ITS News

Jumat, 15 November 2024
23 Januari 2006, 14:01

Relokasi Industri dan Hubungannya Dengan UMR

Oleh : Dadang ITS | | Source : -

Demo buruh menuntut kenaikan UMR Jatim ditolak keras oleh APINDO Jatim. Alim Markus, Ketua APINDO Jatim, sebelumnya telah mengatakan bahwa ada potensi industri rokok, sepatu, dan tekstil untuk direlokasi ke Jawa Tengah. Sementara itu, Gubernur Jatim, Imam Utomo, mengatakan tidak percaya dengan keinginan relokasi yang disuarakan pengusaha (Jawa Pos, Sabtu, 21 Januari 2006). Tulisan ini mencoba untuk melihat sejauh mana
kemungkinan relokasi tersebut akan benar–benar dilakukan, mengingat ada beberapa konsekuensi dari relokasi industri tersebut.

Keputusan tentang relokasi industri merupakan keputusan strategis yang berimplikasi jangka panjang (lebih dari 5 tahun) dengan motivasi meminimasi biaya untuk memaksimasi keuntungan. Dengan demikian, rendahnya biaya produksi yang dapat dikontrol industri dan kesempatan yang lebih besar untuk mengembangkan pasar adalah merupakan dua faktor utama dalam keputusan relokasi.

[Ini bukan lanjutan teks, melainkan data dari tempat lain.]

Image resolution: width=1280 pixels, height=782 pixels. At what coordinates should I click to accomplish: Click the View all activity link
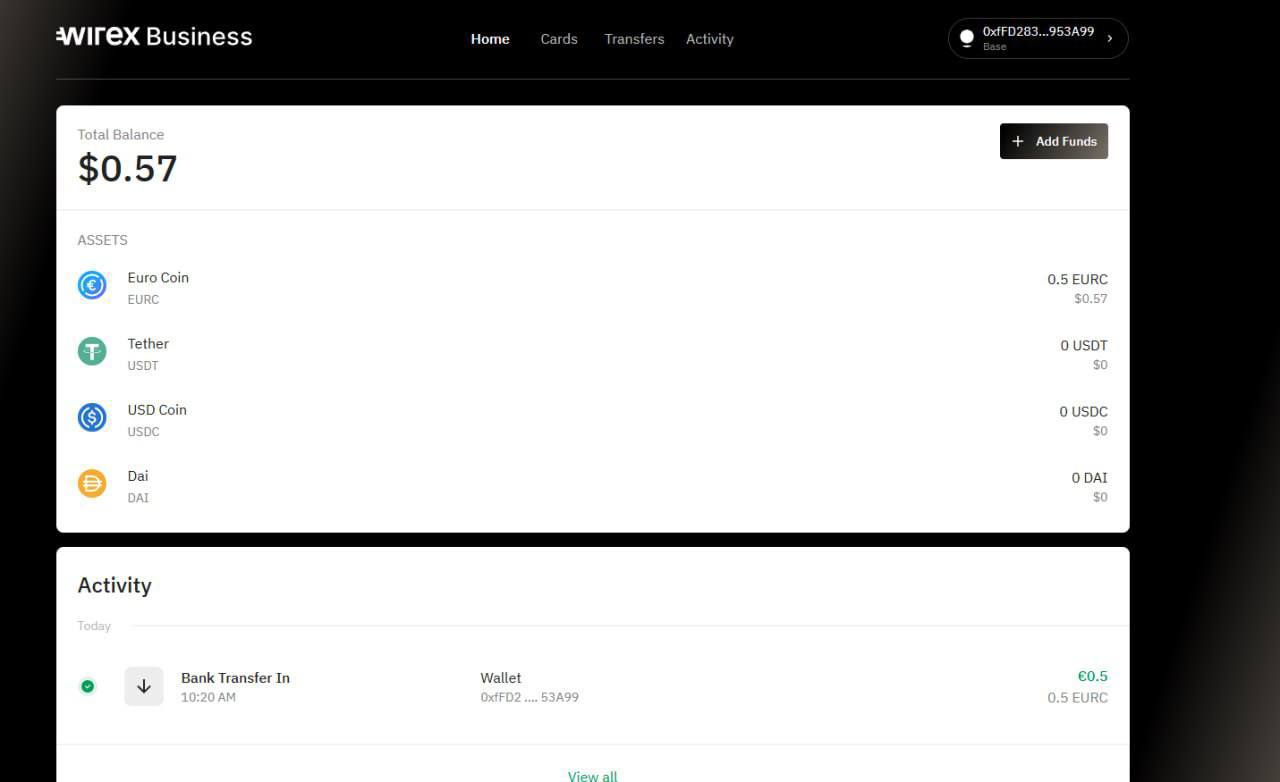[x=592, y=775]
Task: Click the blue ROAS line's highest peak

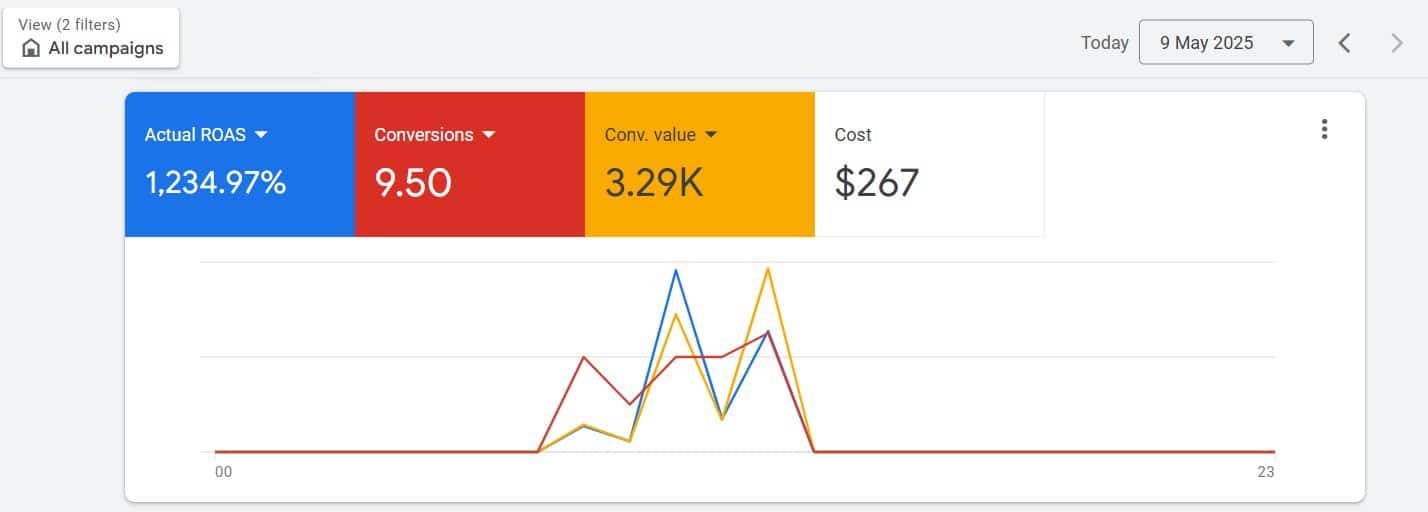Action: tap(676, 270)
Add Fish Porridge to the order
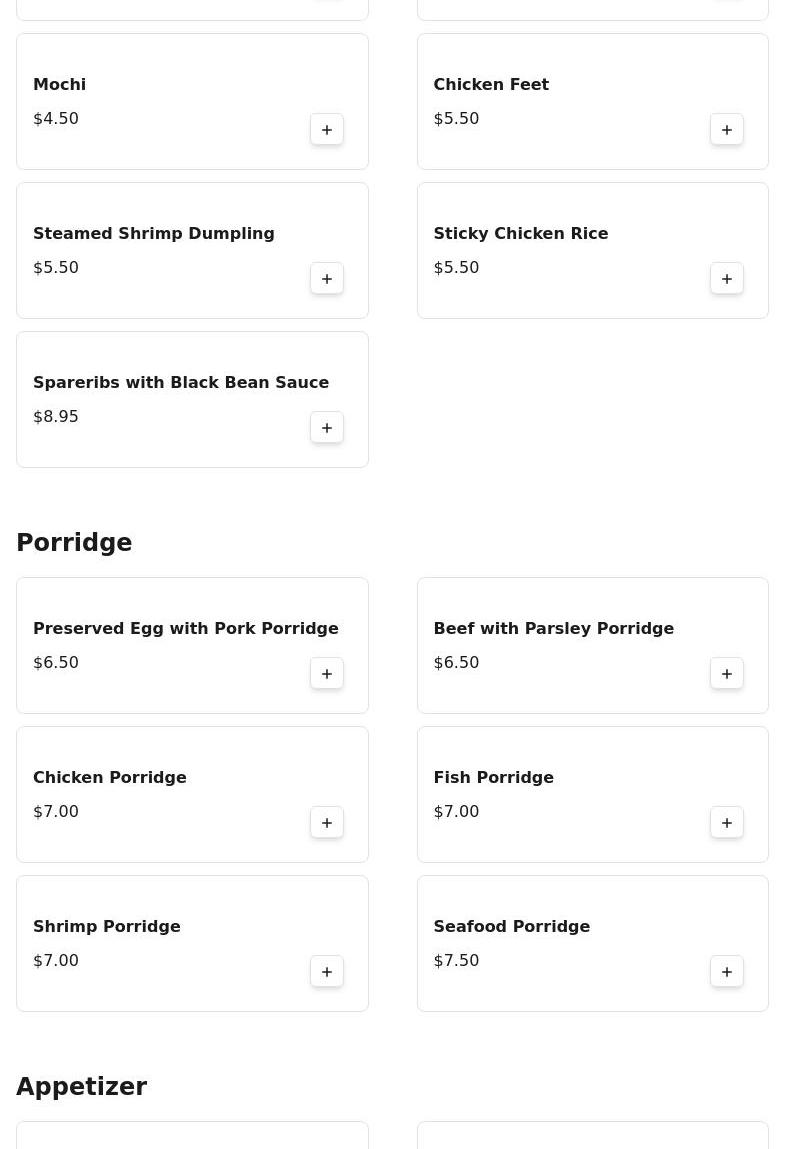The image size is (785, 1149). [x=727, y=823]
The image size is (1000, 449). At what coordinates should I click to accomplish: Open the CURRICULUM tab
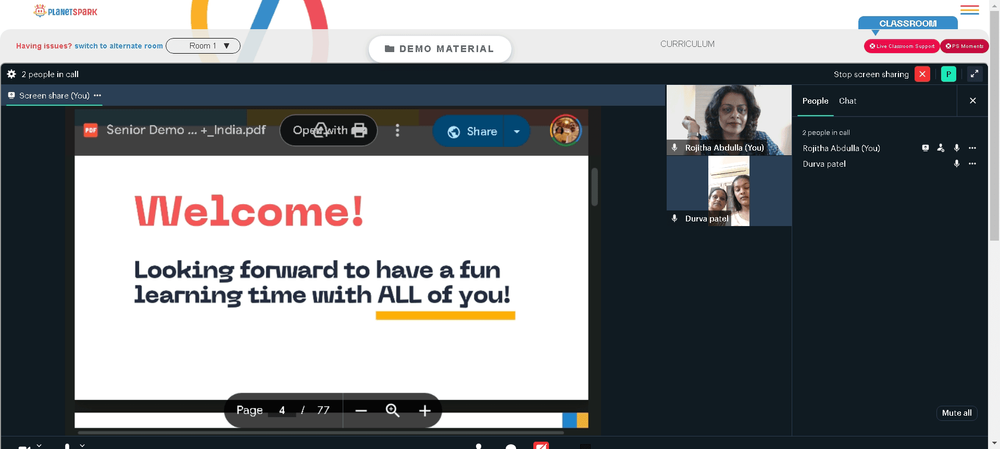(688, 44)
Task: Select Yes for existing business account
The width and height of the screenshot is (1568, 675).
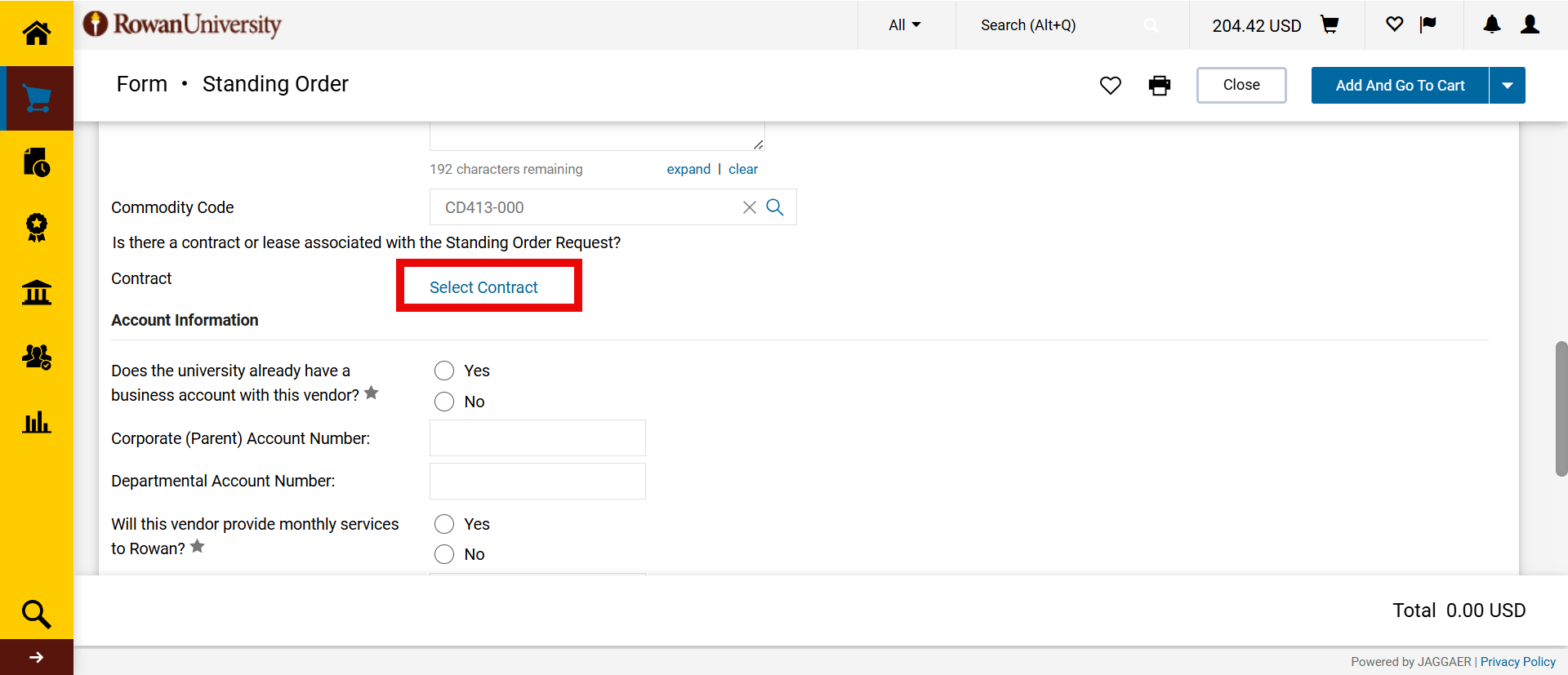Action: coord(444,371)
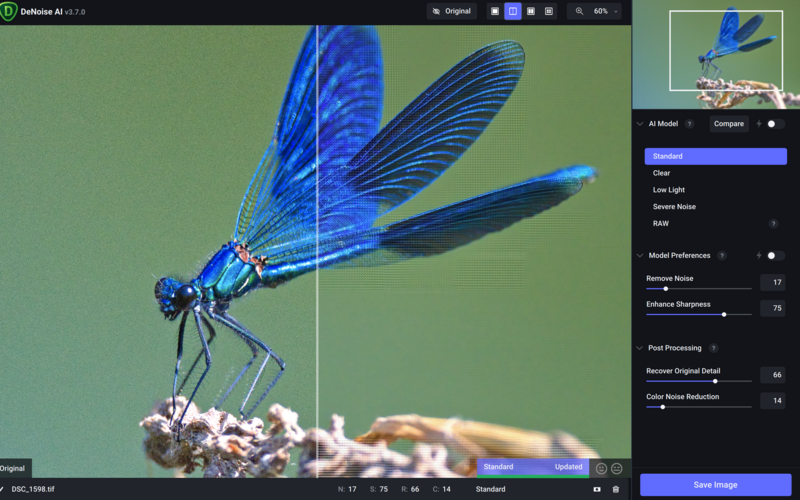The width and height of the screenshot is (800, 500).
Task: Collapse the Post Processing section
Action: tap(640, 348)
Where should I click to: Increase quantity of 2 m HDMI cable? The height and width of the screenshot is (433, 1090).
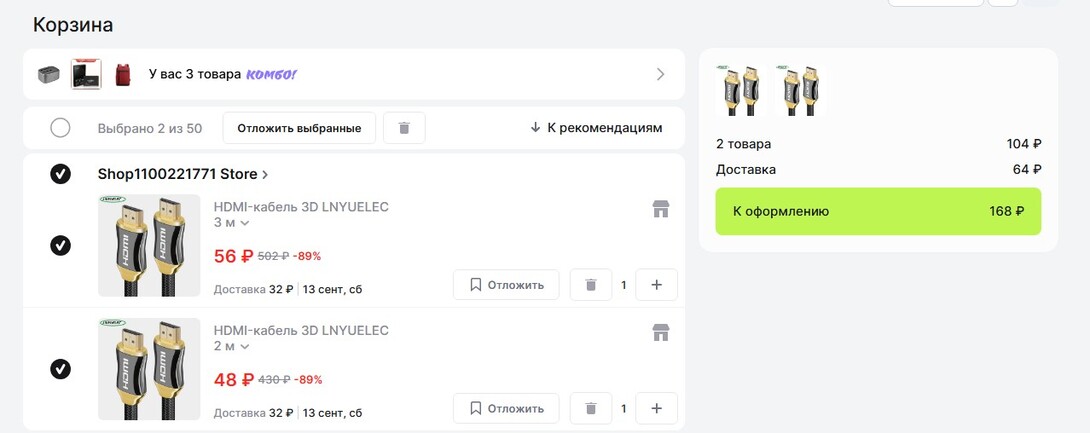pos(656,408)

Meskipun demikian, prioritas dari keputusan akan tergantung pada jenis industri. Untuk heavy industry seperti baja dan petrokimia, faktor–faktor seperti ketersediaan tenaga kerja, bahan baku, transportasi, infrastruktur, dan biaya pengembangan tanah menjadi pertimbangan ekonomis yang terpenting (M. B. Gerrard, 1995). Heavy industri ini memiliki karakteristik margin per unit yang tinggi dan penguasaan pasar yang kuat dengan hanya ada beberapa produsen (oligopoly).

Industri tekstil, rokok, dan sepatu di Indonesia merupakan industri yang bersifat semi padat karya dengan keuntungan margin per unit sedang dan pasar yang kompetisinya ketat. Industri tekstil (utamanya yang hulu, misalnya produsen kain) adalah potensial untuk mengalami relokasi, mengingat bahwa rata–rata usia mesinnya telah tua (diatas 15 tahun) dan hanya mampu memproduksi kain dengan kualitas low end yang selama ini dikuasai Cina, Vietnam, dan Kamboja. Relokasi industri tekstil akan dipicu oleh peremajaan mesin–mesin berteknologi tinggi, sehingga mampu menghasilkan kain kualitas tinggi, jenis stretch misalnya, yang permintaan dunianya tinggi sekali. Mengingat bahwa industri hulu tekstil ini padat modal dan bersifat continuous procees , maka relokasi regional akan diarahkan pada lokasi dengan harga investasi tetap (misal : tanah) yang lebih murah dan daerah dengan suplai listrik yang lebih kontinyu. Sedangkan relokasi internasional adalah mengarah pada negara dengan tingkat suku bunga yang rendah dan kebijaksanaan fiskal yang menarik, seperti Cina.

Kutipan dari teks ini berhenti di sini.